Kalau saya sebenarnya tak apa-apa kalo sekarang tak punya laptop kayak
Cika. Tidak terlalu berpengaruh kok. Laptop Cuma kebutuhan tersier
saja." Saya tersenyum melihat Ihsan. "Sory yah, eh, gimana ujian
kamu?" tanyaku mengubah topic pembicaraan.
"Ya, ampun! Tegang sekali Ian. Ruangan saya di awasi sama Pegawai
jurusan yang sangar itu yang pernah kita ceritakan. Jadi, saya panas dingin.
Saya tak bisa nyontek si Puspa. Si puspa kan jago sekali Matematika. terus,
masa Cuma pulpen jatuh saja di liatin. Saya jadi deg-degan. Jadi, saya panas
dingin jadinya, Ihsan mencoba menceritakan pengalamannya penuh semangat.

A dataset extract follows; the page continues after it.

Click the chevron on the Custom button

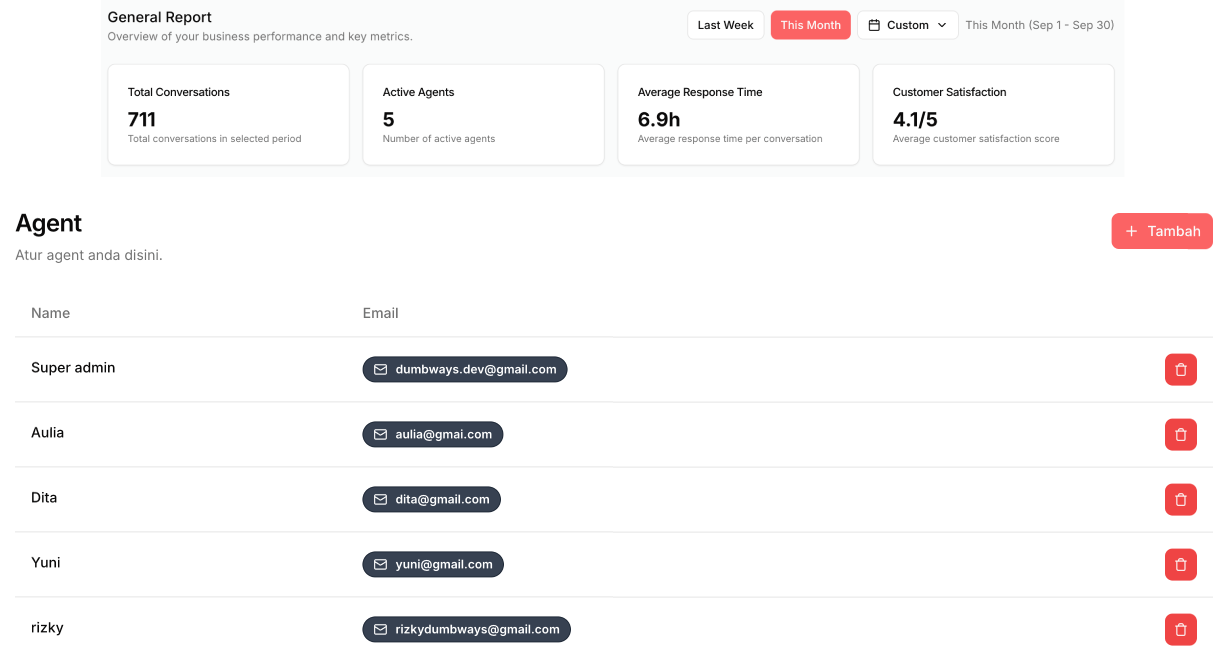941,25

Aku yang mendengarkan hanya tertawa kecil, juga mengangguk-angguk ketika
beberapa kejadian yang dia sebutkan terjadi pula di ruangan ujianku. Seperti
buku kehadiran yang harus di tanda tangani oleh mahasiswa. Nama ayah yang
menjadi salah satu permainan ejekan yang sering di mainkan teman-temanku
sekelas. Setiap mahasiswa di ketahui identitas ayahnya. Dan kalau ingin
mengejek seorang mahasiswa, tinggal menyebutkan nama ayah siswa tersebut.
Hhmm.. persis waktu SMA dulu.
Hehehe… sebenarnya tidak sopan!
Hari ini adalah hari pertama ujian semester empat untuk menentukan
kenaikan tingkat menuju semester lima. Mata kuliah yang di ujikan hari ini adalah Matematika dan akuntansi.
Sekarang sedang istrahat sebelum ujian akuntansi dilaksanakan.
"Heyy," seru Raihan, berlari di koridor. "saya dapat
kisi-kisi Akuntansi buat ujian sebentar!" Raihan menyambar kursi kosong di
sampingku, dan menunjukkan kertasnya sambil terengah-engah.
"Dapat dari mana?" Tanya Ihsan agak senang.
"Hosh.. hosh… dari kelas Akuntansi 3-4." Raihan menunjukkan
kertas itu kepada Ihsan.
Saya tidak tertarik dengan kisi-kisi soal ini. Saya tak bermasalah
dengan Akuntansi. Memang, Raihan dan Ihsan lemah dalam Akuntansi. Namun, mereka
kuat di Ekonomi. Kalau yang di tunjukkan Raihan sekarang adalah Ekonomi,
mungkin aku akan menyalin kisi-kisi itu untuk kuplejari di rumah.
"Eh, Ian, HP kamu banyak yang misscall dan sms tuh!" Seru
Raihan menoleh padaku.
"Oh, iyya. Handphoneku sedang dipinjam Hesti, karena ada
radionya. "Ya Sudah deh, tunggu ya! Aku mau ke kelas dulu bro."
"oke-oke…!" Raihan dan Ihsan mengangguk dan tersenyum meskipun
matanya tidak lepas membaca kisi-kisi Akuntansi itu.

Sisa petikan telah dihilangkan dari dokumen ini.